**Required action:**
Each line of the data must be copied exactly.

(Stored items)
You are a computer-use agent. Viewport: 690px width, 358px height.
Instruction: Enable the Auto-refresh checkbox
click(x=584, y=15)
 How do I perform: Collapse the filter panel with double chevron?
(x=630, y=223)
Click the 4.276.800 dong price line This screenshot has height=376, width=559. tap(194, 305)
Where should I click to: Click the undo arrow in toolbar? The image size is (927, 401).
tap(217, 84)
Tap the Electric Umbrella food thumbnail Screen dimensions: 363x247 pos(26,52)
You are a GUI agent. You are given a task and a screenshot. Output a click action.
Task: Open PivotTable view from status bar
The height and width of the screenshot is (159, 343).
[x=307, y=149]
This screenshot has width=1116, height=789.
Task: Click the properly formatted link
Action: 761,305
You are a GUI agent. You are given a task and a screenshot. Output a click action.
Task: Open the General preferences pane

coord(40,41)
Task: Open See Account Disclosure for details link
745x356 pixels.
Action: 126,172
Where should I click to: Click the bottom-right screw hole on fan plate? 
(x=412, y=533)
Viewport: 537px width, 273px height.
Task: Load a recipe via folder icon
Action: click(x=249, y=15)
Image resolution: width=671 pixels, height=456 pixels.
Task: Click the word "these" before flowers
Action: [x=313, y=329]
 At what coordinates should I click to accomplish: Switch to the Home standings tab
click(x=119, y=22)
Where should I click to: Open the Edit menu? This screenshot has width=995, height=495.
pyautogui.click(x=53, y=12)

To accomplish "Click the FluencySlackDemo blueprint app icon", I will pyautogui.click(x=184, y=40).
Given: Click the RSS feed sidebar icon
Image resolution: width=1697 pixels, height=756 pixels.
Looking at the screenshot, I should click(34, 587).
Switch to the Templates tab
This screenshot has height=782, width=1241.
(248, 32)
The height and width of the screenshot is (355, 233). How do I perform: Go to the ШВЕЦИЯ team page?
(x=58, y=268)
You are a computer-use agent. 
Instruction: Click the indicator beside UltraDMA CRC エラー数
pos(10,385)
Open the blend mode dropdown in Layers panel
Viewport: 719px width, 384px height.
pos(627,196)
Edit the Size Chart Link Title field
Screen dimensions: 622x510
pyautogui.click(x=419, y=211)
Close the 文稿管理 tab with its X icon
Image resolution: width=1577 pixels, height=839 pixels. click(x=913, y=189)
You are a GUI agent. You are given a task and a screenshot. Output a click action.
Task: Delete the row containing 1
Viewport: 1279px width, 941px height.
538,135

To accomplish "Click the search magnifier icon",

**Answer section:**
You are a computer-use agent. Viewport: 690px width, 358px height.
Instruction: Enable the Auto-refresh checkbox
click(x=584, y=15)
 How do I perform: Collapse the filter panel with double chevron?
(x=630, y=223)
Click the 4.276.800 dong price line This screenshot has height=376, width=559. tap(194, 305)
Where should I click to: Click the undo arrow in toolbar? The image size is (927, 401).
tap(217, 84)
Tap the Electric Umbrella food thumbnail Screen dimensions: 363x247 pos(26,52)
You are a GUI agent. You are given a task and a screenshot. Output a click action.
Task: Open PivotTable view from status bar
The height and width of the screenshot is (159, 343).
[x=307, y=149]
This screenshot has width=1116, height=789.
Task: Click the properly formatted link
Action: 761,305
You are a GUI agent. You are given a task and a screenshot. Output a click action.
Task: Open the General preferences pane

coord(40,41)
Task: Open See Account Disclosure for details link
745x356 pixels.
Action: 126,172
Where should I click to: Click the bottom-right screw hole on fan plate? 
(x=412, y=533)
Viewport: 537px width, 273px height.
Task: Load a recipe via folder icon
Action: click(x=249, y=15)
Image resolution: width=671 pixels, height=456 pixels.
Task: Click the word "these" before flowers
Action: [x=313, y=329]
 At what coordinates should I click to accomplish: Switch to the Home standings tab
click(x=119, y=22)
Where should I click to: Open the Edit menu? This screenshot has width=995, height=495.
pyautogui.click(x=53, y=12)

To accomplish "Click the FluencySlackDemo blueprint app icon", I will pyautogui.click(x=184, y=40).
Given: Click the RSS feed sidebar icon
Image resolution: width=1697 pixels, height=756 pixels.
Looking at the screenshot, I should click(34, 587).
Switch to the Templates tab
This screenshot has height=782, width=1241.
(248, 32)
The height and width of the screenshot is (355, 233). How do I perform: Go to the ШВЕЦИЯ team page?
(x=58, y=268)
You are a computer-use agent. 
Instruction: Click the indicator beside UltraDMA CRC エラー数
pos(10,385)
Open the blend mode dropdown in Layers panel
Viewport: 719px width, 384px height.
pos(627,196)
Edit the Size Chart Link Title field
Screen dimensions: 622x510
pyautogui.click(x=419, y=211)
Close the 文稿管理 tab with its X icon
Image resolution: width=1577 pixels, height=839 pixels. click(x=913, y=189)
You are a GUI agent. You are given a task and a screenshot. Output a click action.
Task: Delete the row containing 1
Viewport: 1279px width, 941px height.
538,135

To accomplish "Click the search magnifier icon",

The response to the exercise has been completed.